The receptor was not discovered in B cells before, Kimberly says, because the part of it that lies outside the B cell membrane is identical to the IIb receptor. Only the intracellular part of this membrane-spanning protein, which tells the cell how to respond to antibody binding, differs. This difference explains why antibodies can bind readily to both receptors, but with opposite results.
But Jeffrey Ravetch, the Rockefeller University researcher who discovered the existence of Fc receptors and has spent the last several decades characterizing them, says the Science Translational Medicine paper proves nothing. “It’s technically flawed. The conclusions that they draw are not supported by the data they show.
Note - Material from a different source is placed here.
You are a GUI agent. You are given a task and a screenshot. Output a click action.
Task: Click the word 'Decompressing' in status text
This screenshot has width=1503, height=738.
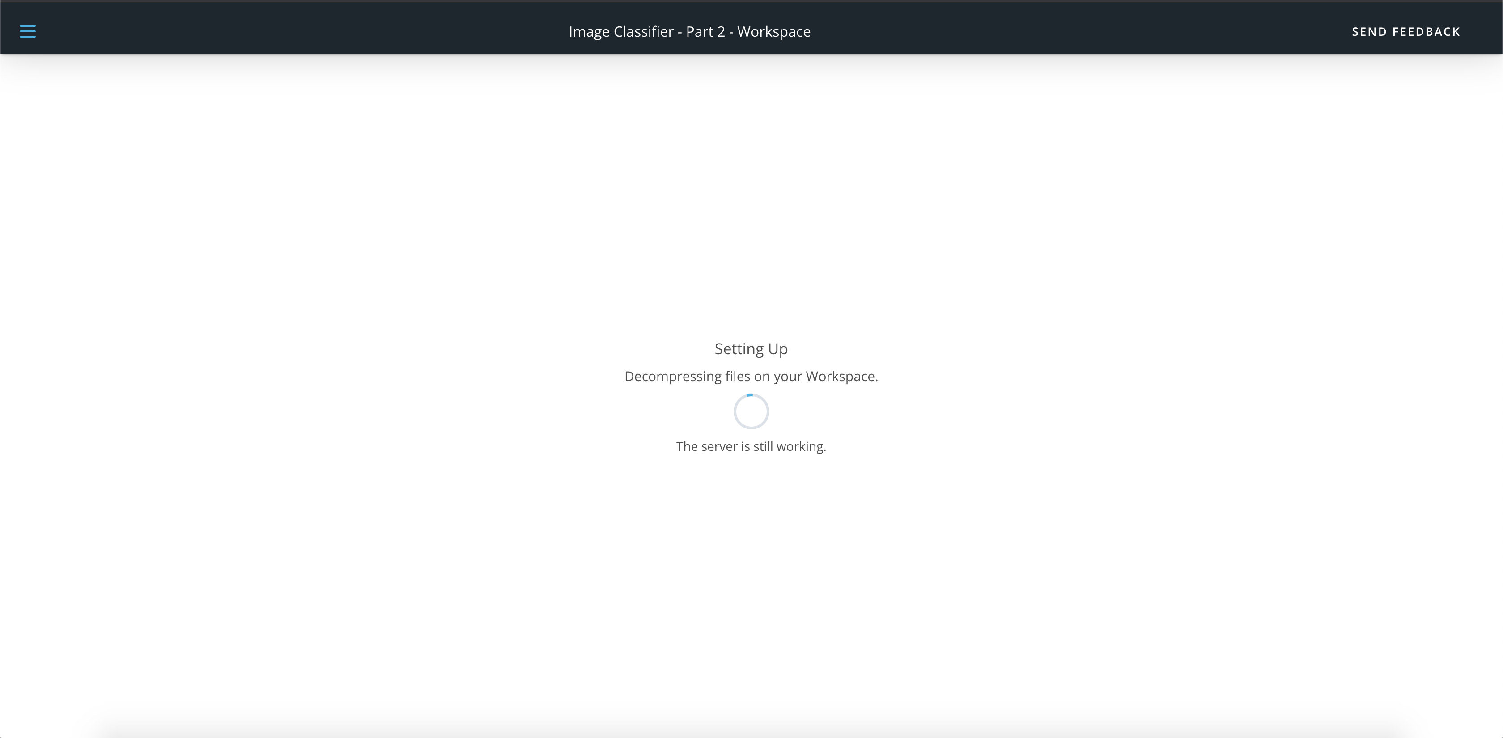tap(672, 376)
It’s lacking controls,” Ravetch told Scientific American in a telephone interview. He criticized nearly every method the researchers used, including the kinds of cells examined in cell-culture studies and the “on switch” the researchers used to activate the genes encoding Fc receptors in laboratory mice as well as the lack of quantitative data showing the amount of gene activity. “If you want to take a swing at the fences, you’d better be prepared to defend yourself,” Ravetch says. “As the authors are well aware, this is a topic for drug development, and those are very important efforts looking at endogenous brakes on the immune system to rein in uncontrolled immune response. If you’re going to take that swing, you want to get it right.”
Kimberly disagrees with Ravetch's objection, saying both the mouse and human data was quantitative, and noted that because mice don't make the IIc receptor, it was impossible to use the mouse's own "on switch" to activate the receptor, as Ravetch contends.
If the Alabama team’s result holds up, it could, they say, help to explain not only why some people overproduce antibodies that are bad for them, but also why some with autoimmune disorder do not respond to treatments meant to bind to and activate the inhibitory IIb receptors. If the drugs also activate IIc receptors, they could pump up antibody production as much as they dampened it. “There are always patients who don’t respond to any therapy,” says Jeffrey Edberg, a co-author on the paper. “That’s been one of the biggest issues in the field—to try to figure out why some people respond and others don’t.”
But whether the work will end up helping people with autoimmune disorders remains an open question. Bassil Dahiyat, president and CEO of Xencor, which has engineered antibodies to interact with the IIb receptor, points out that in studies of patients with lupus and rheumatoid arthritis the company has so far seen nothing to indicate that its engineered antibodies are causing B cells to make more antibodies. Rather, across the board, they see strong B cell suppression, he notes.
Still, if IIc receptor does play a role in B cell antibody production, then testing for its activity could potentially help Xencor and other gene therapy companies that are targeting B cells determine the best candidates for treatment with their products.
“Wouldn’t it be fantastic if we could see which patients would respond to different drugs?” Dahiyat says. That would be an important tool, he adds. “It’s fantastic to see these pieces come together.”